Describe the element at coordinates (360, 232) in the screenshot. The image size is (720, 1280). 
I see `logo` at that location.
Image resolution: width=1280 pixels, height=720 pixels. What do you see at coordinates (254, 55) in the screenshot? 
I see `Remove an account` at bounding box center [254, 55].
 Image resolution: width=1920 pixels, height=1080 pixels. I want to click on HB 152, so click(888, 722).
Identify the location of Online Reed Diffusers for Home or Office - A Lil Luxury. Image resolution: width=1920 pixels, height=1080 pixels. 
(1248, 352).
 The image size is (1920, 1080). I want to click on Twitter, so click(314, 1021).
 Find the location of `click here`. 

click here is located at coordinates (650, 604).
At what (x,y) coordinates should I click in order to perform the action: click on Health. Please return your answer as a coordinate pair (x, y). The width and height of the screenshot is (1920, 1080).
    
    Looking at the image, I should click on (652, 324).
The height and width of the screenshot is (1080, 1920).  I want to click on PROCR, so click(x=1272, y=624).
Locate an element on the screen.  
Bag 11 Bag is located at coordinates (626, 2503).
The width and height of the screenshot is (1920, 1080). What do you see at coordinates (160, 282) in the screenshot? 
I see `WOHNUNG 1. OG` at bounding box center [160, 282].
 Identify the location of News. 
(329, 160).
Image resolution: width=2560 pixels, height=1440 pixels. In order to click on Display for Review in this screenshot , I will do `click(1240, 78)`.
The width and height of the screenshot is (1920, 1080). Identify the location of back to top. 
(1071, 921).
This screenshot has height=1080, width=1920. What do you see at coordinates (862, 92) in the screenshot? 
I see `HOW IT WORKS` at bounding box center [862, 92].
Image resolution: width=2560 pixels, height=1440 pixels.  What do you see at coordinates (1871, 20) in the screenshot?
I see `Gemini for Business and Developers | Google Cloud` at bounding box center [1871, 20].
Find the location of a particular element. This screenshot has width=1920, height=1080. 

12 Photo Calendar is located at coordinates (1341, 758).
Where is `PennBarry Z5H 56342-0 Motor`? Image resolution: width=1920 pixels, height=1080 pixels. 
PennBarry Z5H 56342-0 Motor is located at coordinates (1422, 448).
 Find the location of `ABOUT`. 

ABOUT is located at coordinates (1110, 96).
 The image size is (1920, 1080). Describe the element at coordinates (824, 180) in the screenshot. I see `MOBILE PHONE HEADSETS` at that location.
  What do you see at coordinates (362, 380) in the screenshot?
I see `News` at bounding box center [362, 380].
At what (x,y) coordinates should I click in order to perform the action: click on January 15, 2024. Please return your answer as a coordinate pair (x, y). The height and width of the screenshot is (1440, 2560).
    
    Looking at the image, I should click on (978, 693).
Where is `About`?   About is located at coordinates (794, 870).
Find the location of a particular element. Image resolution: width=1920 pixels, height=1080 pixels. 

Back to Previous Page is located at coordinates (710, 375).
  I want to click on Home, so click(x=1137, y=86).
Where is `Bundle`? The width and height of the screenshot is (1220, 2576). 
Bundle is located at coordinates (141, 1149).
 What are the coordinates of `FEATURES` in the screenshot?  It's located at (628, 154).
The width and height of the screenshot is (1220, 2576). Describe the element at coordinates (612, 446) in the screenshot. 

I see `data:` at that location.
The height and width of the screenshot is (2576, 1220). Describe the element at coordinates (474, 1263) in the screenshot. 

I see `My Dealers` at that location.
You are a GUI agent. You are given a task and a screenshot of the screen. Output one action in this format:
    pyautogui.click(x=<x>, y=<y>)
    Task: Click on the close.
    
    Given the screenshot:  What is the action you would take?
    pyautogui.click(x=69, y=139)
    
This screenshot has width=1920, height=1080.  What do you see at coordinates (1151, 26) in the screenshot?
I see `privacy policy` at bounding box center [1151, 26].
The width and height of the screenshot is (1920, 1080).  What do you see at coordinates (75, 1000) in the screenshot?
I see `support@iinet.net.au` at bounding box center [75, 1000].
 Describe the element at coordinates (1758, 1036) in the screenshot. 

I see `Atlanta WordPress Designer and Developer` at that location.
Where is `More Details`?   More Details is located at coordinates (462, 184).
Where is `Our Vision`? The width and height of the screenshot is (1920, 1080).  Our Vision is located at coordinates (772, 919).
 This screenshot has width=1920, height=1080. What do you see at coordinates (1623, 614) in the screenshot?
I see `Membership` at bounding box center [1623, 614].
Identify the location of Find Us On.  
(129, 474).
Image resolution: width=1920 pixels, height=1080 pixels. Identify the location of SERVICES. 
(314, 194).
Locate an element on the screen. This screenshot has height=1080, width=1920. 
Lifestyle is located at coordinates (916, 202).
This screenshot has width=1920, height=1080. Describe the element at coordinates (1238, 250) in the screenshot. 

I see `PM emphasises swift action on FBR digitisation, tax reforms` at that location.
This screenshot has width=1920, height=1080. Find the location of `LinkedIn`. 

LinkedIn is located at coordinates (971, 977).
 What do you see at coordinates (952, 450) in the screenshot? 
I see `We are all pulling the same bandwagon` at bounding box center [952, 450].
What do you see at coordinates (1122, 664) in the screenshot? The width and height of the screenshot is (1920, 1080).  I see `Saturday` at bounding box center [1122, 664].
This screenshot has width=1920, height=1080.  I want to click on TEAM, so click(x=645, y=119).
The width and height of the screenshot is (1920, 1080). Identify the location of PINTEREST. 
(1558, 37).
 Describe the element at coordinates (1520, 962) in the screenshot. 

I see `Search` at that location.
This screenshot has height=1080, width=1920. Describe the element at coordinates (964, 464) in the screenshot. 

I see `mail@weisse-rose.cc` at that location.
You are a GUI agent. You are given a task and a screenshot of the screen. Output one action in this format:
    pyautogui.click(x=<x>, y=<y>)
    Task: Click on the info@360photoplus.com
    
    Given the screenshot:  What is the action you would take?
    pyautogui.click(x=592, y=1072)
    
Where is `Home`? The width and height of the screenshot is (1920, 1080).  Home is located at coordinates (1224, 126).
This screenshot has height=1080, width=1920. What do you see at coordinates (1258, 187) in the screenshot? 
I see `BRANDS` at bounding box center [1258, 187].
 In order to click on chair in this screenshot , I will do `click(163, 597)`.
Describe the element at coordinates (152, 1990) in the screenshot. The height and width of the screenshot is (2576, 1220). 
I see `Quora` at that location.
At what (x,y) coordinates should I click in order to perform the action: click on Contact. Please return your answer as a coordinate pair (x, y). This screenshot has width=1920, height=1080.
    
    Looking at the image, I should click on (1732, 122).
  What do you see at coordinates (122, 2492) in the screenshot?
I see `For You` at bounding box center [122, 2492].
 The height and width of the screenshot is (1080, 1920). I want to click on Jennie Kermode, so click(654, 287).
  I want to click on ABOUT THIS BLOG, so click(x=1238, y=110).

========================================================================

→ EXERCISE GOAL
Copy the entries above word for word, starting at the line that contains "location of SERVICES." and stopping after the line that contains "(1558, 37).".

→ FINISHED TASK
Image resolution: width=1920 pixels, height=1080 pixels. Identify the location of SERVICES. 
(314, 194).
Locate an element on the screen. This screenshot has height=1080, width=1920. 
Lifestyle is located at coordinates (916, 202).
This screenshot has width=1920, height=1080. Describe the element at coordinates (1238, 250) in the screenshot. 

I see `PM emphasises swift action on FBR digitisation, tax reforms` at that location.
This screenshot has width=1920, height=1080. Find the location of `LinkedIn`. 

LinkedIn is located at coordinates (971, 977).
 What do you see at coordinates (952, 450) in the screenshot? 
I see `We are all pulling the same bandwagon` at bounding box center [952, 450].
What do you see at coordinates (1122, 664) in the screenshot? The width and height of the screenshot is (1920, 1080).  I see `Saturday` at bounding box center [1122, 664].
This screenshot has width=1920, height=1080.  I want to click on TEAM, so click(x=645, y=119).
The width and height of the screenshot is (1920, 1080). Identify the location of PINTEREST. 
(1558, 37).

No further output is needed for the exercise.